Extracted data:

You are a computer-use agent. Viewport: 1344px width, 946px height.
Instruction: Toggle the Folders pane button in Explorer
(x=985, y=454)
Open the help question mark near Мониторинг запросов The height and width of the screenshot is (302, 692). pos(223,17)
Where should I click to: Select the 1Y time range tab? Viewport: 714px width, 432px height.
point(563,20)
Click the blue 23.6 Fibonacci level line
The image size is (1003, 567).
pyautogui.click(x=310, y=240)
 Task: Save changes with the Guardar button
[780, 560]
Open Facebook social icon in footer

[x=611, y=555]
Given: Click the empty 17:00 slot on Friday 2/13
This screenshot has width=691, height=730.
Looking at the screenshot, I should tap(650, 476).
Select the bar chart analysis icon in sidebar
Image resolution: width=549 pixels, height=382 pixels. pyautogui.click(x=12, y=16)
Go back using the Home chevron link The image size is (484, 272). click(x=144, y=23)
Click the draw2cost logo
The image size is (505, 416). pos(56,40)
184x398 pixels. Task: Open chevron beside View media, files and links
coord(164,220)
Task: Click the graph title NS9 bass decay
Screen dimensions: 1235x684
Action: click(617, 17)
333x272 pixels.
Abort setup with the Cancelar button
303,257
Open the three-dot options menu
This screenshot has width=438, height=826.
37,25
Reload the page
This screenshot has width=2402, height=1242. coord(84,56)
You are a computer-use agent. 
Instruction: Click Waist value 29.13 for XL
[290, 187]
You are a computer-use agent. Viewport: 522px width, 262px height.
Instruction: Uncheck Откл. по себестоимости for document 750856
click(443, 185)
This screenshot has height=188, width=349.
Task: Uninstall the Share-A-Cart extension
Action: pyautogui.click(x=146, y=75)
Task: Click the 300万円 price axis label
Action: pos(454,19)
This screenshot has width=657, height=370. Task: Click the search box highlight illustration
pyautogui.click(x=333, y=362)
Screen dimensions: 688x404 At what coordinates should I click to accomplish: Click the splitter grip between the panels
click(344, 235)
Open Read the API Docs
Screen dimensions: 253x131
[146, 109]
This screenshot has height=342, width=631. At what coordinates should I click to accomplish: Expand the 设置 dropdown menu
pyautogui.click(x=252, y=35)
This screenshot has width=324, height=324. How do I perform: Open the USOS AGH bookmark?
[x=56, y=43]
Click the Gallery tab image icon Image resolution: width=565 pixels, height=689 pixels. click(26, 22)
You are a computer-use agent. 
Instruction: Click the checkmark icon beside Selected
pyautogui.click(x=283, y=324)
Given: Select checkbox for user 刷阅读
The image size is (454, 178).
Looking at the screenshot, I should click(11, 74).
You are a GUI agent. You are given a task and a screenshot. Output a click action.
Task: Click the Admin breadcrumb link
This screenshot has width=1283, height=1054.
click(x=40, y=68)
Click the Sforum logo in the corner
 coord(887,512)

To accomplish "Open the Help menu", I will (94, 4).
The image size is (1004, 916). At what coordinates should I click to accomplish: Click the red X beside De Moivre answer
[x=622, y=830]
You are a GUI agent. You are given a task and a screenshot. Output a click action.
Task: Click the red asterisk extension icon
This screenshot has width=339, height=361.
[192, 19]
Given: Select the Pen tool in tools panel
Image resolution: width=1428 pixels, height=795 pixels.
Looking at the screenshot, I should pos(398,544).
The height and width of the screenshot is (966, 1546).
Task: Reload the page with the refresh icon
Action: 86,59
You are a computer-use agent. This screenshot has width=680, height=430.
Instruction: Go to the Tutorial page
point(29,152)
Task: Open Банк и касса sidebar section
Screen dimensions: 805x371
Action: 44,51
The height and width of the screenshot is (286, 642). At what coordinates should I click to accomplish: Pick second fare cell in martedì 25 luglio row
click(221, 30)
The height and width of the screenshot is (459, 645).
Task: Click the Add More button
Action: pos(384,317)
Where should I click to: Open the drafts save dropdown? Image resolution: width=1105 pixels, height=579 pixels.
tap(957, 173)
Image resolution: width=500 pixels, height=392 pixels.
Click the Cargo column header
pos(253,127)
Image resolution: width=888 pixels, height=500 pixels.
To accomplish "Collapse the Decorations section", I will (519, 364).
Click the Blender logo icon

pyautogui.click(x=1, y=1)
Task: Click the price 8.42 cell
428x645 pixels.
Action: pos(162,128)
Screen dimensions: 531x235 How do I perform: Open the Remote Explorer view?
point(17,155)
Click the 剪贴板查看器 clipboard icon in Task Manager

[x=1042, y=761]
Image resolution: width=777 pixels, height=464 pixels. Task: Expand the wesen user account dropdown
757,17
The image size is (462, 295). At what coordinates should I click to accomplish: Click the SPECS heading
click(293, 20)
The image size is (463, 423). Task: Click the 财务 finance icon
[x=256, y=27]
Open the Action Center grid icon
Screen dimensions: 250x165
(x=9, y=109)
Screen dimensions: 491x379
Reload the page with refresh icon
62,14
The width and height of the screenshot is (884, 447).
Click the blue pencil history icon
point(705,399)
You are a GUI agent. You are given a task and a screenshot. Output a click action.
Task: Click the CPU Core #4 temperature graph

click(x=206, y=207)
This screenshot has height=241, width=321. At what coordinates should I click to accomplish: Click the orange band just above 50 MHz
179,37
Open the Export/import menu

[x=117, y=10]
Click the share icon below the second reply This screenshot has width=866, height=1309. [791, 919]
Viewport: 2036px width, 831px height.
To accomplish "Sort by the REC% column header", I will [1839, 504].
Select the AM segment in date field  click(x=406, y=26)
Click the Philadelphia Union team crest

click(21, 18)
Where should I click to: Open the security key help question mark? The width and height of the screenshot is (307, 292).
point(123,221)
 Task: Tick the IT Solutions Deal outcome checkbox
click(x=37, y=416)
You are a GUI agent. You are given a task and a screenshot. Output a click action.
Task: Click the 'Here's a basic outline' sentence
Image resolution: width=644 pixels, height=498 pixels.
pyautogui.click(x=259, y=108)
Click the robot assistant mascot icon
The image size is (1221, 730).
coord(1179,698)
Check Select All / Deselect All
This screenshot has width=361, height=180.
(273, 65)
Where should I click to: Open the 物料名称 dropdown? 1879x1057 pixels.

What is needed: Write out all the records again, replacing "computer-use agent" with "desktop automation agent" everywhere it occurs and leaving everything else unchanged.

Right answer:
You are a desktop automation agent. Viewport: 1344px width, 946px height.
Instruction: Toggle the Folders pane button in Explorer
(x=985, y=454)
Open the help question mark near Мониторинг запросов The height and width of the screenshot is (302, 692). pos(223,17)
Where should I click to: Select the 1Y time range tab? Viewport: 714px width, 432px height.
point(563,20)
Click the blue 23.6 Fibonacci level line
The image size is (1003, 567).
pyautogui.click(x=310, y=240)
 Task: Save changes with the Guardar button
[780, 560]
Open Facebook social icon in footer

[x=611, y=555]
Given: Click the empty 17:00 slot on Friday 2/13
This screenshot has width=691, height=730.
Looking at the screenshot, I should tap(650, 476).
Select the bar chart analysis icon in sidebar
Image resolution: width=549 pixels, height=382 pixels. pyautogui.click(x=12, y=16)
Go back using the Home chevron link The image size is (484, 272). click(x=144, y=23)
Click the draw2cost logo
The image size is (505, 416). pos(56,40)
184x398 pixels. Task: Open chevron beside View media, files and links
coord(164,220)
Task: Click the graph title NS9 bass decay
Screen dimensions: 1235x684
Action: click(617, 17)
333x272 pixels.
Abort setup with the Cancelar button
303,257
Open the three-dot options menu
This screenshot has width=438, height=826.
37,25
Reload the page
This screenshot has width=2402, height=1242. coord(84,56)
You are a desktop automation agent. 
Instruction: Click Waist value 29.13 for XL
[290, 187]
You are a desktop automation agent. Viewport: 522px width, 262px height.
Instruction: Uncheck Откл. по себестоимости for document 750856
click(443, 185)
This screenshot has height=188, width=349.
Task: Uninstall the Share-A-Cart extension
Action: pyautogui.click(x=146, y=75)
Task: Click the 300万円 price axis label
Action: pos(454,19)
This screenshot has width=657, height=370. Task: Click the search box highlight illustration
pyautogui.click(x=333, y=362)
Screen dimensions: 688x404 At what coordinates should I click to accomplish: Click the splitter grip between the panels
click(344, 235)
Open Read the API Docs
Screen dimensions: 253x131
[146, 109]
This screenshot has height=342, width=631. At what coordinates should I click to accomplish: Expand the 设置 dropdown menu
pyautogui.click(x=252, y=35)
This screenshot has width=324, height=324. How do I perform: Open the USOS AGH bookmark?
[x=56, y=43]
Click the Gallery tab image icon Image resolution: width=565 pixels, height=689 pixels. click(26, 22)
You are a desktop automation agent. 
Instruction: Click the checkmark icon beside Selected
pyautogui.click(x=283, y=324)
Given: Select checkbox for user 刷阅读
The image size is (454, 178).
Looking at the screenshot, I should click(11, 74).
You are a GUI agent. You are given a task and a screenshot. Output a click action.
Task: Click the Admin breadcrumb link
This screenshot has width=1283, height=1054.
click(x=40, y=68)
Click the Sforum logo in the corner
 coord(887,512)

To accomplish "Open the Help menu", I will (94, 4).
The image size is (1004, 916). At what coordinates should I click to accomplish: Click the red X beside De Moivre answer
[x=622, y=830]
You are a GUI agent. You are given a task and a screenshot. Output a click action.
Task: Click the red asterisk extension icon
This screenshot has width=339, height=361.
[192, 19]
Given: Select the Pen tool in tools panel
Image resolution: width=1428 pixels, height=795 pixels.
Looking at the screenshot, I should pos(398,544).
The height and width of the screenshot is (966, 1546).
Task: Reload the page with the refresh icon
Action: 86,59
You are a desktop automation agent. This screenshot has width=680, height=430.
Instruction: Go to the Tutorial page
point(29,152)
Task: Open Банк и касса sidebar section
Screen dimensions: 805x371
Action: 44,51
The height and width of the screenshot is (286, 642). At what coordinates should I click to accomplish: Pick second fare cell in martedì 25 luglio row
click(221, 30)
The height and width of the screenshot is (459, 645).
Task: Click the Add More button
Action: pos(384,317)
Where should I click to: Open the drafts save dropdown? Image resolution: width=1105 pixels, height=579 pixels.
tap(957, 173)
Image resolution: width=500 pixels, height=392 pixels.
Click the Cargo column header
pos(253,127)
Image resolution: width=888 pixels, height=500 pixels.
To accomplish "Collapse the Decorations section", I will (519, 364).
Click the Blender logo icon

pyautogui.click(x=1, y=1)
Task: Click the price 8.42 cell
428x645 pixels.
Action: pos(162,128)
Screen dimensions: 531x235 How do I perform: Open the Remote Explorer view?
point(17,155)
Click the 剪贴板查看器 clipboard icon in Task Manager

[x=1042, y=761]
Image resolution: width=777 pixels, height=464 pixels. Task: Expand the wesen user account dropdown
757,17
The image size is (462, 295). At what coordinates should I click to accomplish: Click the SPECS heading
click(293, 20)
The image size is (463, 423). Task: Click the 财务 finance icon
[x=256, y=27]
Open the Action Center grid icon
Screen dimensions: 250x165
(x=9, y=109)
Screen dimensions: 491x379
Reload the page with refresh icon
62,14
The width and height of the screenshot is (884, 447).
Click the blue pencil history icon
point(705,399)
You are a GUI agent. You are given a task and a screenshot. Output a click action.
Task: Click the CPU Core #4 temperature graph

click(x=206, y=207)
This screenshot has height=241, width=321. At what coordinates should I click to accomplish: Click the orange band just above 50 MHz
179,37
Open the Export/import menu

[x=117, y=10]
Click the share icon below the second reply This screenshot has width=866, height=1309. [791, 919]
Viewport: 2036px width, 831px height.
To accomplish "Sort by the REC% column header", I will [1839, 504].
Select the AM segment in date field  click(x=406, y=26)
Click the Philadelphia Union team crest

click(21, 18)
Where should I click to: Open the security key help question mark? The width and height of the screenshot is (307, 292).
point(123,221)
 Task: Tick the IT Solutions Deal outcome checkbox
click(x=37, y=416)
You are a GUI agent. You are given a task and a screenshot. Output a click action.
Task: Click the 'Here's a basic outline' sentence
Image resolution: width=644 pixels, height=498 pixels.
pyautogui.click(x=259, y=108)
Click the robot assistant mascot icon
The image size is (1221, 730).
coord(1179,698)
Check Select All / Deselect All
This screenshot has width=361, height=180.
(273, 65)
Where should I click to: Open the 物料名称 dropdown? 1879x1057 pixels.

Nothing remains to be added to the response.